Matt Smith (left) after the big win at the Royal Bath and West Show with Simon Tangery, managing director of the UK arm of shearing equipment giant Heiniger. Photo / Supplied
Matt Smith (left) after the big win at the Royal Bath and West Show with Simon Tangery, managing director of the UK arm of shearing equipment giant Heiniger. Photo / Supplied
A former Hawke's Bay shearer turned award-winning UK farmer will represent England at next year's Golden Shears world shearing and woolhandling championships in Scotland.

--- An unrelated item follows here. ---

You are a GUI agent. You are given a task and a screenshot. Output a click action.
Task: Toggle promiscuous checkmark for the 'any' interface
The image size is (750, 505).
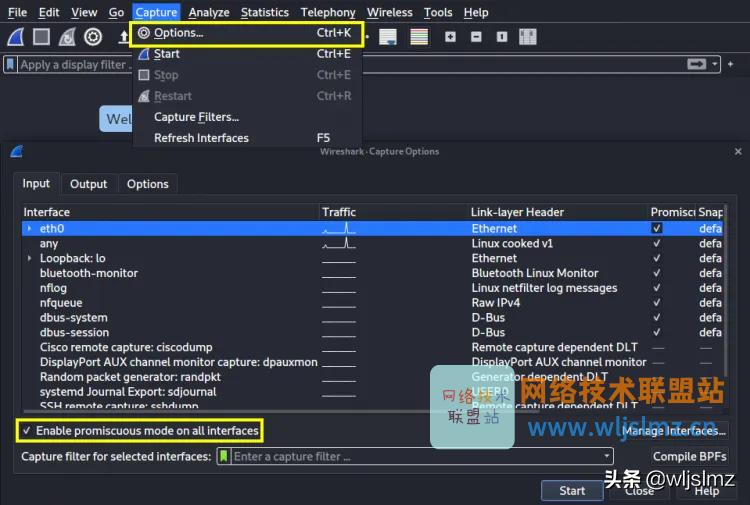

Matt Smith, who with wife Pippa farms award-winning farm Trefrank in Cornwall, claimed the first of the two machine-shearing positions in the team when he wonthe England Shearing Championship final at the Royal Bath and West Show at Shepton Mallet, Somerset, early on Saturday (NZ time).
With brother and Hawke's Bay shearer Rowland Smith having won the world title in Ireland in 2014, it had been a dream to get to the next championships, at the Royal Highland Show in Edinburgh next June.
To get himself into the right form on the day, and eventually winning a six-man final over 20 sheep each by just 0.2pts from runner-up Stu Connor, Matt Smith had been competing regularly in recent weeks and won at the Royal Ulster Show at Balmoral, Belfast, in May, with two other wins before the triumph last week.
Brother Rowland, who was beaten by Welsh shearer Richard Jones in the 2019 world final in France, is also hoping to make another challenge, with the 2023 New Zealand team set to be chosen through the season from October to next April.
The two have both been world-beaters in the woolshed, Matt being the current holder of the world nine-hours ewe-shearing record of 831, and Rowland holding the eight-hour record of 744 – both tallies having been shorn at Trefrank. Each had previously set records in Hawke's Bay.